バイエルは6月24日、米国でのラウンドアップ訴訟に関し最大109億ドルを支払うことで和解合意に達したと発表した。高額の賠償命令を受け上訴中の3件は除かれるものの、最大96億ドルで裁判中と提訴予定の12万5千人に達した原告の75%をカバーするとしている。バイエルはまた、ラウンドアップに関する将来の提訴に対して12億5千万ドルを用意するという。これらの合意は裁判所の承認を必要とするとしている。
バイエルは、このラウンドアップ訴訟和解合意の発表で、係争中のジカンバ訴訟に関しても解決に最大4億ドルを支払うと発表した。今年2月、2億6500万ドルの賠償命令を受け上訴中の、ジカンバにより被害を受けた桃農家(ベーダー・ファーム)はこの和解案には含まれないとしている。またこの和解案には、もう一方の被告のBASFは関与していないようで、バイエルは「BASFの貢献を期待する」と述べている。
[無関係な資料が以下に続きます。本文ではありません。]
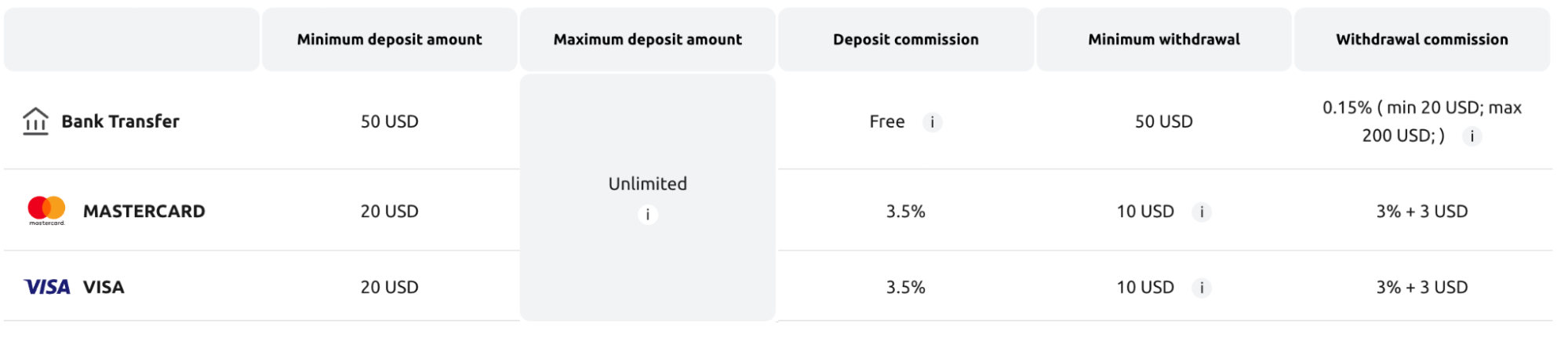Click Bank Transfer 50 USD minimum deposit
The width and height of the screenshot is (1568, 337).
coord(389,121)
・Bayer, 2020-6-24 ・日経, 2020-6-25この和解によれば、一人当たりの補償は5千ドルから数十万ドルになると見られているという。すでにがんを発症して治療を受けている人にはあまりに少額だとも報じられている。この和解を不満として訴訟を継続する原告は2万人以上だという。
また、今後、新たに補償を受けようとする被害者は、新らたに設立される科学委員会に科学的な証拠を添えて申請する必要があるという。
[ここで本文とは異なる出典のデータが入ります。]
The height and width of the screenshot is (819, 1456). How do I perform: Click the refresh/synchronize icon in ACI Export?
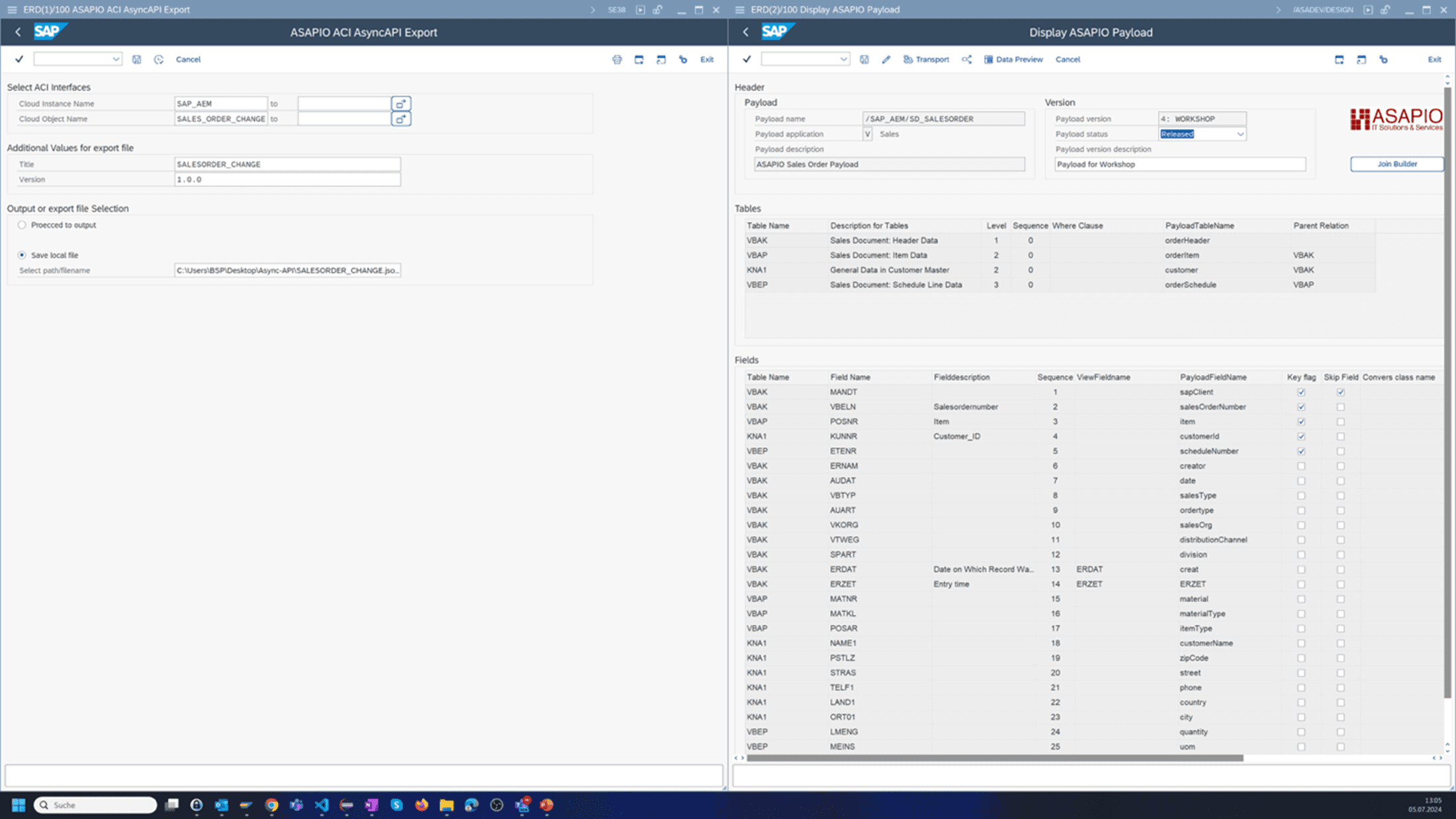[x=158, y=59]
バイエルは2018年、630億ドルでモンサントを買収したが、モンサントの「遺産」ともいうべきラウンドアップ訴訟のほかに、除草剤ジカンバによる農作物被害や、PCB汚染に関する訴訟を抱えていた。今回の和解合意は、こうした「遺産」を一挙に「解決」しようというもの。この和解合意が裁判所の承認得たとしても、ラウンドアップの販売は継続する一方で、禁止を含む使用規制は進んでおらず、健康被害が絶えるということにはならない。
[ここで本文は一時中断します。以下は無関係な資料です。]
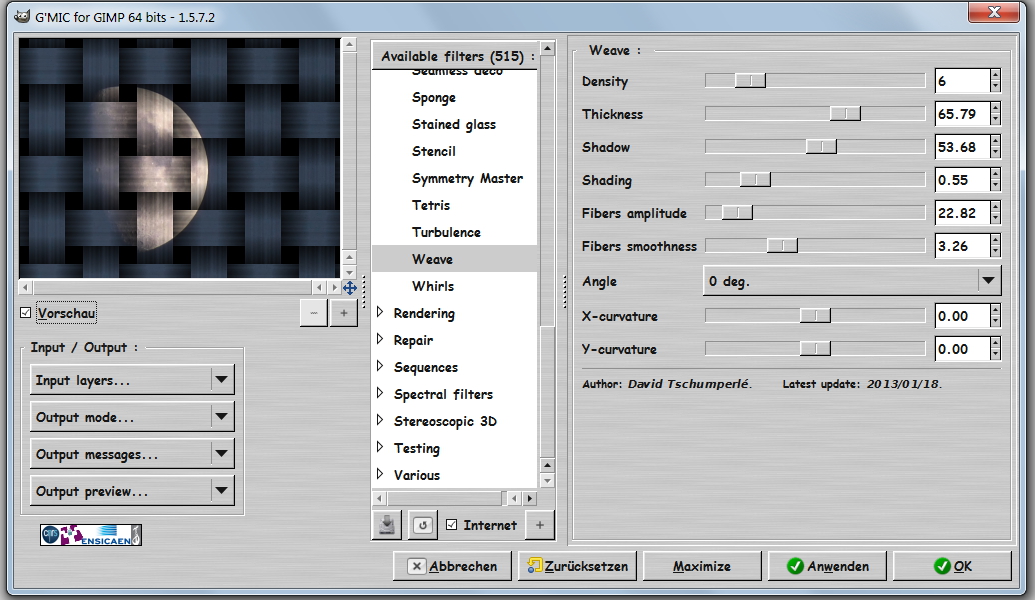Viewport: 1035px width, 600px height.
Task: Click the download filter updates icon
Action: coord(388,524)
米国地質調査所によれば、米国では年間約3億ポンド(約13万トン)のグリホサートが使用されている。その約3分の1が大豆に、約3分の1がトウモロコシに使用されている。数量としてははっきりしないが、公共用地や個人宅なども除草に使用されている。ラウンドアップ裁判の原告には、学校の校庭整備に従事していた人や、庭師としてラウンドアップを使用してがんを発症した人が含まれている。コスコトなど大手小売りの一部ではグリホサート剤の取り扱いを止めるところも出てきている。
ラウンドアップの危険性を警告し、バイエル社の上訴に対するハードマン裁判の弁護活動を支援してきた食品安全センター(CFS)は24日声明を発表し、同センター・科学政策アナリストのビル・フリースさんのコメントを掲載した。
「どのような金銭的な和解でも、モンサント社のがんの原因となるラウンドアップによって失われた痛み、苦しみ、命を救うことはできません。しかし、この和解は、少なくともいくつかの小さな損害賠償をもたらしました。より重要なのは、この危険な製品を使用して同様のリスクに陥ることを思いとどまらせるのには役立ちます」と述べている。
今回の和解には、損害賠償がなされるとはいえ、使用規制には効力が及ばず、食品安全センターの指摘する“注意喚起”以上の“効力”はない。
・Center for Food Safety, 2020-6-24グリホサートは日本でも“人気”で、家庭用としての使用量ははっきりしないが、農薬として年間約6千トンが使われている。米国の10万人以上が被害を訴えている状況は「対岸の火事」ではないはずだ。来年度より始まる農薬の見直しで、グリホサートは優先審査農薬の一つに挙げられている。